Machine Learning-Based Model for Predicting Prolonged Mechanical Ventilation in Patients with Congestive Heart Failure.

Abstract

Mechanical ventilation (MV) is widely used to relieve respiratory failure in patients with congestive heart failure (CHF). Prolonged MV (PMV) is associated with a poor prognosis. We aimed to establish a prediction model based on machine learning (ML) algorithms for the early identification of patients with CHF requiring PMV. Twelve commonly used ML algorithms were used to build the prediction model. The least absolute shrinkage and selection operator (LASSO) regression was employed to select the key features. We examined the area under the curve (AUC) statistics to evaluate the prediction performance. Data from another database were used to conduct external validation. We screened out 10 key features from the initial 65 variables via LASSO regression to improve the practicability of the model.
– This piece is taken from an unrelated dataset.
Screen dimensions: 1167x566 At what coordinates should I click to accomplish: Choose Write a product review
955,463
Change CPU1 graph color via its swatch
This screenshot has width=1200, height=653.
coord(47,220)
The CatBoost model showed the best performance for predicting PMV among the 12 commonly used ML algorithms, with favorable discrimination (AUC = 0.790) and calibration (Brier score = 0.154). Moreover, hospital mortality could be accurately predicted using the CatBoost model as well (AUC = 0.844). In the external validation, the CatBoost model also showed satisfactory prediction performance (AUC = 0.780), suggesting certain generalizability of the model. Finally, a nomogram with risk classification of PMV was shown in this study. The present study developed and validated a CatBoost model, which could accurately predict PMV in mechanically ventilated patients with CHF. Moreover, this model has a favorable performance in predicting hospital mortality in these patients.